Un temps boudée par le grand public et les radios, la frange consciente ou politisée du rap français fait face à un petit événement, avec la sortie prochaine de Story Teller, sixième album solo de Médine, l’une des principales têtes de prou du mouvement. A l’heure où les tendances penchent d’une part vers un rap dansant inspiré par les sonorités afro, latino ou pop, et d’autre part vers un durcissement des propos et des thématiques, la question de la pertinence de cette scène finit forcément par se poser : les rappeurs conscients ont-ils encore leur place ?

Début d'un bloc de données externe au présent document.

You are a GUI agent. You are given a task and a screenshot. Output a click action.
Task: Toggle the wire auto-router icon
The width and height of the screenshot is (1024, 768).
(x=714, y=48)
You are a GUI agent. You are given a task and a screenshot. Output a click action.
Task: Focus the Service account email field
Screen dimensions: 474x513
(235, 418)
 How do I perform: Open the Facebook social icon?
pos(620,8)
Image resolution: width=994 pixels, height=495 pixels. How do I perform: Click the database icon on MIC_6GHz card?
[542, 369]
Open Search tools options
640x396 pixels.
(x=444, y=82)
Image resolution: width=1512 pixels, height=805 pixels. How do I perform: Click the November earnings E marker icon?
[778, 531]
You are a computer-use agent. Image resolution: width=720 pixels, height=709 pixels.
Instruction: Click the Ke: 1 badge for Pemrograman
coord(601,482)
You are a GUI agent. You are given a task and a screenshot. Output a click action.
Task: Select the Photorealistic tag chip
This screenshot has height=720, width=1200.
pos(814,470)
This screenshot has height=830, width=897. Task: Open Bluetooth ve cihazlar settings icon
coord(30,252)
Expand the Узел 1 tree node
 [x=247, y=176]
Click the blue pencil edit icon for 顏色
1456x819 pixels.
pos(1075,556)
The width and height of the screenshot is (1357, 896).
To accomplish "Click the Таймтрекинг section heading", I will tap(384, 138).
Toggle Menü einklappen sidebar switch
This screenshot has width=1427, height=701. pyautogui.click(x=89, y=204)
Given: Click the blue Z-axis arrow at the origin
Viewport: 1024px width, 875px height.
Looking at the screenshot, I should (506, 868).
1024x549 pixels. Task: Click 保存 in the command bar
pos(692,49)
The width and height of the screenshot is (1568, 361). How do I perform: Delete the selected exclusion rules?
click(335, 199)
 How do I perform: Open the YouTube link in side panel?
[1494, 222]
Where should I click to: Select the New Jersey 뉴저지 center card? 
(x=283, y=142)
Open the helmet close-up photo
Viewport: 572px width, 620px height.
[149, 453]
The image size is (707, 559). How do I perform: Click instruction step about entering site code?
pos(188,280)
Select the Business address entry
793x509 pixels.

Une mouvance majoritaire devenue marginale

En recul médiatique depuis quelques années, les artistes de la frange consciente du rap français ont jadis occupé le devant de la scène : selon les époques, et dans des styles différents, Assassin, Kery James, Sniper, ou Disiz ont ainsi constitué parmi les principales têtes d’affiche du rap français. En face, d’autres comme La Rumeur, Le Téléphone Arabe, Ali, Keny Arkana ou Monsieur R, eux aussi dans des styles très différents, alimentaient une branche moins mainstream de ce mouvement pas toujours très uni, dont les divergences ont pu être très profondes, aussi bien sur le plan du positionnement et de l’engagement que sur celui du discours à proprement parler.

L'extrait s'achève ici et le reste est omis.